RECORDS FOR THE TASK:
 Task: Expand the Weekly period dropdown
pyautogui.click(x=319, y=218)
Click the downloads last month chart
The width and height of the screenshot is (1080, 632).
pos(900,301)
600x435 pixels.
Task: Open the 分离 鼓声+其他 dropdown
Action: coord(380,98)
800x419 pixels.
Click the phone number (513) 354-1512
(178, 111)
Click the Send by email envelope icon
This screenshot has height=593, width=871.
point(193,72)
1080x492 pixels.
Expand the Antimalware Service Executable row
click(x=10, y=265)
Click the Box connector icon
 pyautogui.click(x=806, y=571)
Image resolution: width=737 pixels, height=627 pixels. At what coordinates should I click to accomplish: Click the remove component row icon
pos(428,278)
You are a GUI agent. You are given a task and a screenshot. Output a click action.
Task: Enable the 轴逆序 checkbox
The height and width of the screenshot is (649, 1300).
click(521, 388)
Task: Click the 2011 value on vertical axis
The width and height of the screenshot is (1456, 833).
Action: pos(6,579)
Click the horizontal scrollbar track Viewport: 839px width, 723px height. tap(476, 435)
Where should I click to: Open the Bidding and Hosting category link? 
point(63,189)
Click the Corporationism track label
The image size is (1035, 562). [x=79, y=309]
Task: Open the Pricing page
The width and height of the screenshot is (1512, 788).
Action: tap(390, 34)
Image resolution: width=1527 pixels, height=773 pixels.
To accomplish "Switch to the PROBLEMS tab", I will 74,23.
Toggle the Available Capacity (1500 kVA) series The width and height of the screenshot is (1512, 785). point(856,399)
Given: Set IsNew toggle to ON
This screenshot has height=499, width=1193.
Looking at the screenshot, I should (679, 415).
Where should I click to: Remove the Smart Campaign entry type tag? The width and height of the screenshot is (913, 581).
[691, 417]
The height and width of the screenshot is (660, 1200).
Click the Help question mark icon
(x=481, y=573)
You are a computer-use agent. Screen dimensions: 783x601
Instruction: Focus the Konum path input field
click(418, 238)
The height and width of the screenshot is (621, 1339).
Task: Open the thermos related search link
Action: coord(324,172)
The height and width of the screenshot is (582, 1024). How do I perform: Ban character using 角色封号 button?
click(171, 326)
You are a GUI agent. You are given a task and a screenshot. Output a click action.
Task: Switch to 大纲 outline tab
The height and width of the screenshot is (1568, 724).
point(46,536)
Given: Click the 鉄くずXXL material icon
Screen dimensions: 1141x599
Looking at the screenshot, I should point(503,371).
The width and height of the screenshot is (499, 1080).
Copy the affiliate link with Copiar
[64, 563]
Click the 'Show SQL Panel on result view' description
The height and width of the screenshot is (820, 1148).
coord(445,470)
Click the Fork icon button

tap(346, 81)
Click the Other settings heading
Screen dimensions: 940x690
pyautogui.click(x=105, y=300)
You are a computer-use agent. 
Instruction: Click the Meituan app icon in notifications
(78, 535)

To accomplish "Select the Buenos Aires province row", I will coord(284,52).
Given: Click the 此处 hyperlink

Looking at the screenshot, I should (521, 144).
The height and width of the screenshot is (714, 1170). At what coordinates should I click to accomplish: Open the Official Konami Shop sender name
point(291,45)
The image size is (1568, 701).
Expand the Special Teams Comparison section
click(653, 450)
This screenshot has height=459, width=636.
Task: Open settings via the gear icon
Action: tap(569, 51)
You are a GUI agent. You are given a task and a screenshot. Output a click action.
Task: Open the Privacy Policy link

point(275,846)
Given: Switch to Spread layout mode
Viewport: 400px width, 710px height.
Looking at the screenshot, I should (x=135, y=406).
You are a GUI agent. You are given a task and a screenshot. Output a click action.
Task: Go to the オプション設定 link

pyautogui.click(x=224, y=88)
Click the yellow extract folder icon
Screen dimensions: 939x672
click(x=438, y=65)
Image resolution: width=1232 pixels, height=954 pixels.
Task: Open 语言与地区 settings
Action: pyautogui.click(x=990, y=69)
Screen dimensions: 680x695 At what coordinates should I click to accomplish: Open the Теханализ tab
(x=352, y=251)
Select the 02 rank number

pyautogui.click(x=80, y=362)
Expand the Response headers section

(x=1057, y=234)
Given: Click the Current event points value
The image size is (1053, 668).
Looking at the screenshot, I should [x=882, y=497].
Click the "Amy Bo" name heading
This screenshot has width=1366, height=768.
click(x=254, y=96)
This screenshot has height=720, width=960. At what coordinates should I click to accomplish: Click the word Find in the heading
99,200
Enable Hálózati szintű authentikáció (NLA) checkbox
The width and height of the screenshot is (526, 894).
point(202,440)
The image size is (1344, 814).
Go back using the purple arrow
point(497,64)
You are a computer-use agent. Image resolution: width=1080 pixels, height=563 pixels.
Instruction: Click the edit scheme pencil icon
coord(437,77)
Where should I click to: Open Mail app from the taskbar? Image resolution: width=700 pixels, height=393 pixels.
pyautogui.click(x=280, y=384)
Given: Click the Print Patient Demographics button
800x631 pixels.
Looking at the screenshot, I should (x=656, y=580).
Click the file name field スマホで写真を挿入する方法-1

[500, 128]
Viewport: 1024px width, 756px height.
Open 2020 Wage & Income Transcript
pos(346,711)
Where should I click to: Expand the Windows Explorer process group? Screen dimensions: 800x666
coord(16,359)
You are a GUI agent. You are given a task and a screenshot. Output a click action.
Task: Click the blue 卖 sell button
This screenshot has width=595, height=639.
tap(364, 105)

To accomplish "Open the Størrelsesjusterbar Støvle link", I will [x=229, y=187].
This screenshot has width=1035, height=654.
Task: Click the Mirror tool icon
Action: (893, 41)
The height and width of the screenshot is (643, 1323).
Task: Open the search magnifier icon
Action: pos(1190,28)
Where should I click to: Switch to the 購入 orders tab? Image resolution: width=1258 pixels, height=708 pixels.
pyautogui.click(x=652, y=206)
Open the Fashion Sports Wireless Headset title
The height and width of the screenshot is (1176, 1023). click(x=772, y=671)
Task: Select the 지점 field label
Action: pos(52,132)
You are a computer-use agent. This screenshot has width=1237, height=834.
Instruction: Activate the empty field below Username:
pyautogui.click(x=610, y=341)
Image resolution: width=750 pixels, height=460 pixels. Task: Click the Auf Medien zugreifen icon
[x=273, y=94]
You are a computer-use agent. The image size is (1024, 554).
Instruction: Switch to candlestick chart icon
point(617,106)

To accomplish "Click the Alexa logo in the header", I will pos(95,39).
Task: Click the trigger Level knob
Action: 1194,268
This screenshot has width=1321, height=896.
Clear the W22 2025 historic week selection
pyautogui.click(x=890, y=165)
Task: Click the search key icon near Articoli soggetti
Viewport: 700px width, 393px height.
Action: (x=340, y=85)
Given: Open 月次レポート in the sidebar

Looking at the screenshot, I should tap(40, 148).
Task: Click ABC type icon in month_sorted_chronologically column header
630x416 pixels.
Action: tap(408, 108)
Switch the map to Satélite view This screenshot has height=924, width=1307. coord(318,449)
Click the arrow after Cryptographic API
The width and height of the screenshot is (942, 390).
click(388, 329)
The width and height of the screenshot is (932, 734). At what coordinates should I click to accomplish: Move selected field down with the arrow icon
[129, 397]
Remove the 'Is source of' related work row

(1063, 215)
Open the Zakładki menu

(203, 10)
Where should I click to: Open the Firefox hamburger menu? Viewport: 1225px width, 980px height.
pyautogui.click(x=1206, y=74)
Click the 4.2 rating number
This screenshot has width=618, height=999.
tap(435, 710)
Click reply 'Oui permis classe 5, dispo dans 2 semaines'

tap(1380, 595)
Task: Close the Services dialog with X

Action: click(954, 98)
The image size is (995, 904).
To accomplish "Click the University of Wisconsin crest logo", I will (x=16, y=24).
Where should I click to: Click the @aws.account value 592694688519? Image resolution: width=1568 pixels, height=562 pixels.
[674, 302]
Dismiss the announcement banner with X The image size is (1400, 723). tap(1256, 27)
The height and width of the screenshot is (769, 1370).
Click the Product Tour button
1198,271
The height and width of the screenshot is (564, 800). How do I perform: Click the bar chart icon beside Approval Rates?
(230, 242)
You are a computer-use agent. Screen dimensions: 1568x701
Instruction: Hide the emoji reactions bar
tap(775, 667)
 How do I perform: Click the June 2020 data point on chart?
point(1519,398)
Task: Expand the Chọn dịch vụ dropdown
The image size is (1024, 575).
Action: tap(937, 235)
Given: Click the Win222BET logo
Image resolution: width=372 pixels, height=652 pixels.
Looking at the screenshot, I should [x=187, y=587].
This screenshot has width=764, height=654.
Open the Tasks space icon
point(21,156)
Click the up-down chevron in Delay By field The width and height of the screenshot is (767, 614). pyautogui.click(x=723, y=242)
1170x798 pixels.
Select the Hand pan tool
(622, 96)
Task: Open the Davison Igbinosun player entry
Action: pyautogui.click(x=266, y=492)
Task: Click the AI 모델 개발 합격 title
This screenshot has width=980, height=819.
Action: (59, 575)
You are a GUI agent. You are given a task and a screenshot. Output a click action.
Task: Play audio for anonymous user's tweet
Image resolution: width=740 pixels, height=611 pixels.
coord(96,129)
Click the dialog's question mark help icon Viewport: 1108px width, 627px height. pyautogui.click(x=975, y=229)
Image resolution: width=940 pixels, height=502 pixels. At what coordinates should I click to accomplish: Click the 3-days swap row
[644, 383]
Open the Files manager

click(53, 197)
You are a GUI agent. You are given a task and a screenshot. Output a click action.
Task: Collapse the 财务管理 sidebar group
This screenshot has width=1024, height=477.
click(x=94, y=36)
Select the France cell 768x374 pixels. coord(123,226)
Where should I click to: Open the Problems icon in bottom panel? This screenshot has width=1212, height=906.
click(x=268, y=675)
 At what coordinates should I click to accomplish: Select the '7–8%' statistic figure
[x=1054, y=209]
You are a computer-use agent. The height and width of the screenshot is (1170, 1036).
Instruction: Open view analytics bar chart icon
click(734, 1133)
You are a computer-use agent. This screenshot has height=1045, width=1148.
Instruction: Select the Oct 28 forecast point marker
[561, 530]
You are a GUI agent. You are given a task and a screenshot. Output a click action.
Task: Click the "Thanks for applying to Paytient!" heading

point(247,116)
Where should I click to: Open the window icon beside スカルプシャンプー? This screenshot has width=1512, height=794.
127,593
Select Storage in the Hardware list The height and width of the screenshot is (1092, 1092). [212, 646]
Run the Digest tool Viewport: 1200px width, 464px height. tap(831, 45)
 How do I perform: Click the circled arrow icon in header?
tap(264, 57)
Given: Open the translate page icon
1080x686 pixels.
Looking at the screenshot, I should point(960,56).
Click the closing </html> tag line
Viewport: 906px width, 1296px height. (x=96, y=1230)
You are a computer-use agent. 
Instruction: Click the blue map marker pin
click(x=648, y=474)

EXERCISE: Which lines belong in the answer? Exactly those from the first line of the entries through the line holding "1080x492 pixels.", inclusive, copied unchanged.

ANSWER TO THIS PROBLEM:
 Task: Expand the Weekly period dropdown
pyautogui.click(x=319, y=218)
Click the downloads last month chart
The width and height of the screenshot is (1080, 632).
pos(900,301)
600x435 pixels.
Task: Open the 分离 鼓声+其他 dropdown
Action: coord(380,98)
800x419 pixels.
Click the phone number (513) 354-1512
(178, 111)
Click the Send by email envelope icon
This screenshot has height=593, width=871.
point(193,72)
1080x492 pixels.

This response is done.